Lo defino así: Biografico, Humano, Anécdotico.

Me dió una muy buena impresión el libro de Raul Mijango, "Mi Guerra", que es la guerra de toda la vida, desde antes de nacer ya estaba el Raul en la pila de guerrear.
El siete micos, fue un cipote grande, un hombre chiquito, un niño con responsabilidades de adulto autoimpuestas.

Mas tarde hace honor a su nombre el militar honorable, casi en cada acto, hay cosas que reprochar, pero hoy es fácil hacerlo. No se vale.

De fácil lectura, con poca imaginación y mucho realismo, nos va narrando todas las carreras, amores, luchas, angustias, sonrisas, batallas, amistades, lagrimas y cuenteretes. Uno no quiere soltar este librito de cuatrocientas paginas por que esta esperando que sucede en el siguiente acápite, uno no quiere cerrar la lectura porque esta queriendo saber mas de como va, como sigue y como finaliza.

Además, para quienes conocimos el territorio, tambien es una manera de hacer viaje con los ojos cerrados, pasando de Perquin a San Fernando, viajando por la calle negra. Yendo de San Luis al Cacahuatique, atravesando la panamericana o la litoral.

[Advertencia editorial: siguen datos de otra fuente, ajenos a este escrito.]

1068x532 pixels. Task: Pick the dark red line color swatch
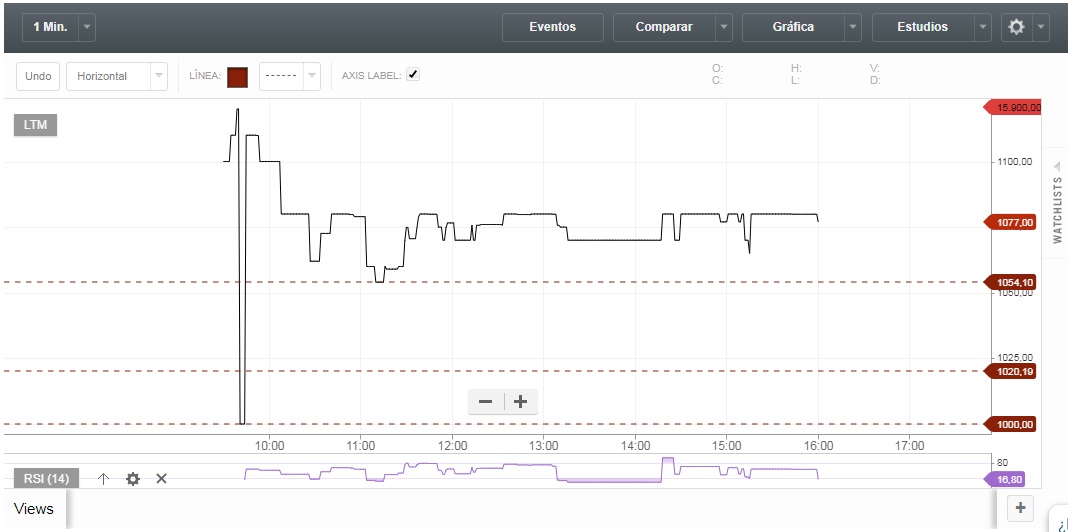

Conocí, de pura casualidad a algunos de los protagonistas de este libro, al comandante Roberto de las FAL, al hermano de Jonás, el bien querido Juan José y otros. Estuve en Jucuaran de visita en uno de los campamentos, me cruce el río Grande en acercamiento de amigos a otro de los grupos estacionados ahí.

Me llamó la atención la anulación de Atilio guerrillero, el hombre de batalla, solo reconocí a Joaquin Villalobos, el otro Atilio. Bueno, habra razones.

Me habria gustado saber mas detalles de Juan José y todos sus buenos actos, que sé que fue casi un angel, o al menos así lo recuerdo.

Aunque no se menciona a Luisa ni a Clelia, me pareció verlas en una de las fotografías, aunque no las ví en el texto.

Me impactó mucho la historia del desquijado, ya habia escuchado esa historia, pero no del todo.

Que dificil escaparsele a la muerte!! Pero que bueno dar testimonio de ella.

Mi Guerra, pudo llamarse de otro modo, pudo ser de otro color la pasta, pudo tener otri tipo de letra, todo eso no habria cambiado el gusto que sentí de haberlo leído de un tiron. Todas las pasaditas para volarse el puente Cuscatlán o el cariño desarrollado por el Jorguito, en fín, cada cosa.

Ahora te conozco mejor Raúl, y te respeto más.